Summary of the 3rd Forum of Mayors

The mayors of European coal municipalities met at the Third Forum of Mayors for a Just Transition in Bytom. This edition of the Forum was unique – due to the pandemic and was organised in a virtual formula. Nevertheless, more than 100 people took part in the event, including 40 mayors from Poland, Ukraine, Bulgaria, Germany, Greece, Bosnia and Herzegovina, Czech Republic, Slovenia and Romania. Is Europe closer to a just transition of mining regions?

The host of the event – Mr. Mariusz Wołosz, Mayor of Bytom – talked about the unsuccessful transformation experiences of his city and the challenges facing the decarbonising EU economies. The event included a debate with the participation of, among others, Professor Jerzy Buzek[1], and workshops in subgroups where mayors and employees of regional governments could share their experiences on the transition process. What did those participants share?

ON THE WAY TO CLIMATE NEUTRALITY

Farewell to coal is a challenge not only for the Polish economy. Several EU countries are facing this challenge. This year’s talks at the Forum of Mayors focused on preparations for the launch of the Just Transition Fund, set up by the European Commission to support coal and industrial regions in building a secure future. As Professor Jerzy Buzek noted:

A well-conducted mining transformation is an opportunity for many European economies, where coal still plays an important role as an energy material. (…) If we are to succeed with the European Green Deal, we must succeed with a Just Transition. It is fundamental for every European, not just those depended on the coal industry.

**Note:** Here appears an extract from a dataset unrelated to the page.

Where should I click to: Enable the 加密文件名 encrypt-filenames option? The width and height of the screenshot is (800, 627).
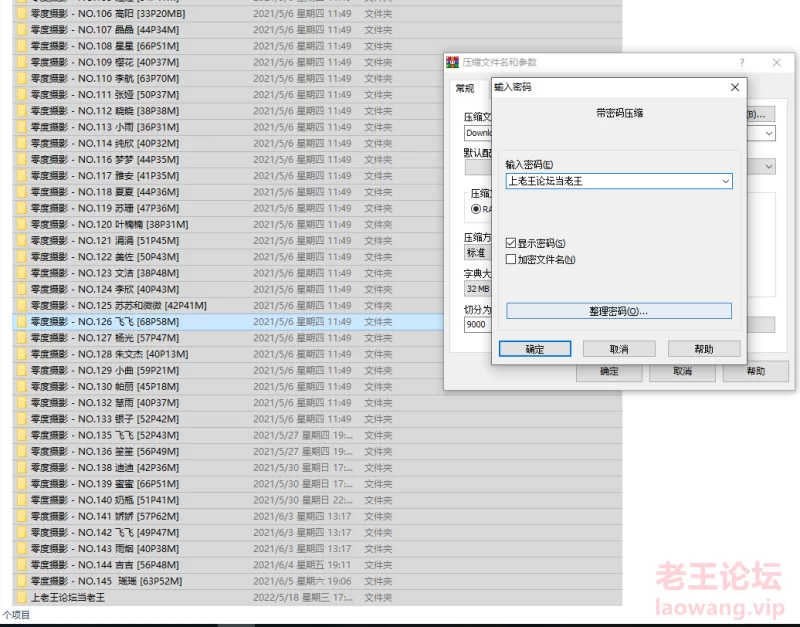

This really is our common problem. (…) The Just Transition Fund itself is an expression of support for citizens living in areas which are going to undergo the most profound changes. This fund is an important element of the European Green Deal.

Normunds Poppens, the European Commission’s Deputy Director-General for Regional and Urban Policy, was invited to discuss and present the state of preparation of the process in the EU. Poppens stressed the serious threat of climate change. Countering it is, in his opinion, one of our most important responsibilities. Therefore, Normund Poppens pointed out the actions taken by the European Union to combat the climate crisis. In addition to the European Green Deal or several ambitious climate targets, he has identified a plan for a just transition as one of the most important but also very difficult projects. As he said, its greatest challenge is not to leave any country, region or person behind. The Just Transition Fund is much more than money for mitigating the effects of transformation – these are funds for reorganising the labour market towards a sustainable development of regions (both urban and rural), supporting green businesses, workers, but also local authorities and the local community. However, a detailed action plan is needed, created with the participation of all stakeholders, including NGOs dealing with the topic of just transition, such as WWF.

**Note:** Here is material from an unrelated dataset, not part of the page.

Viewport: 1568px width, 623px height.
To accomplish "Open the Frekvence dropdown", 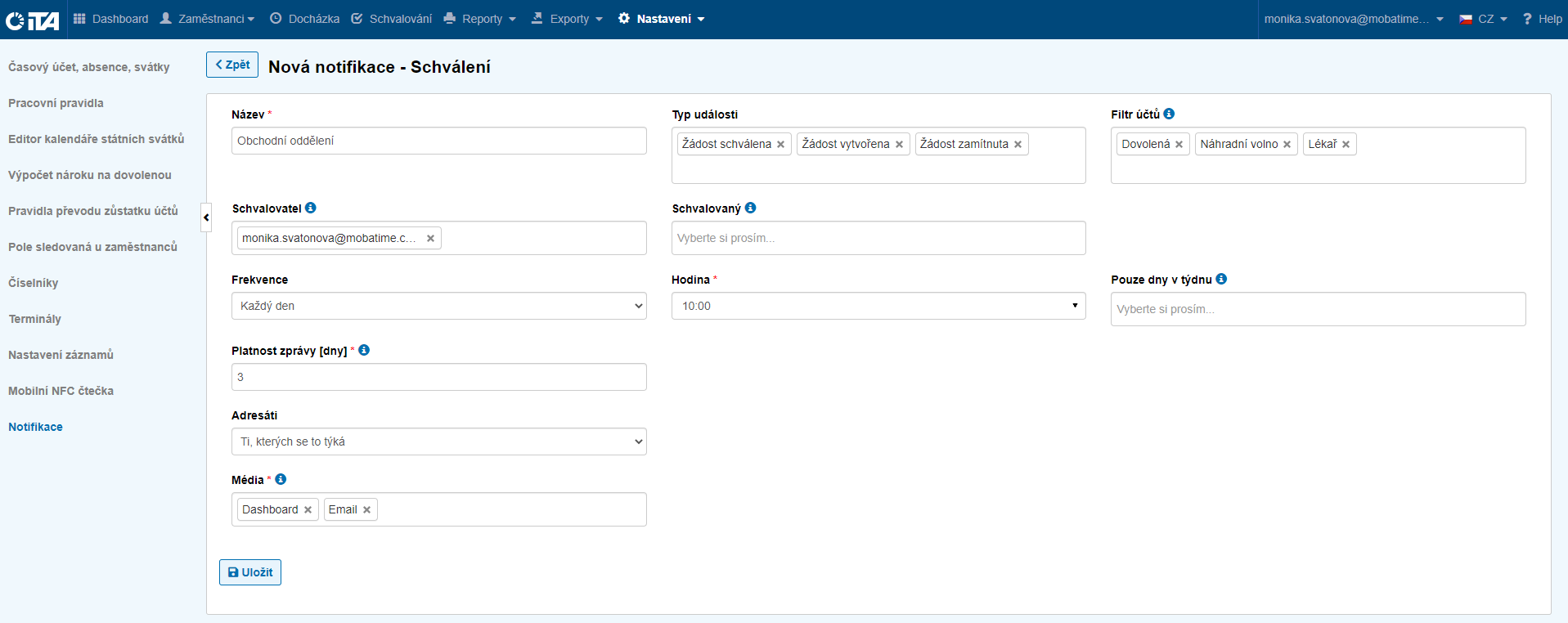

NGOs are one of the stakeholders supporting the process in many countries. Above all, they support transparent and bottom-up planning. As the CEO of the WWF Poland Foundation, Mirosław Proppé, said:

Planning the mining transformation is one of the most important tasks that we are facing. It is necessary for the cities to be able to benefit from this transformation effectively. However, in order to plan any programmes or projects, it is necessary to give an exact date for the departure from coal. (…) Transformation projects cannot be ideas “from behind a desk”: they cannot be brought in a briefcase, from Warsaw. Everyone should be involved in the process of finding new solutions: local and regional governments, local communities, social organisations and NGOs.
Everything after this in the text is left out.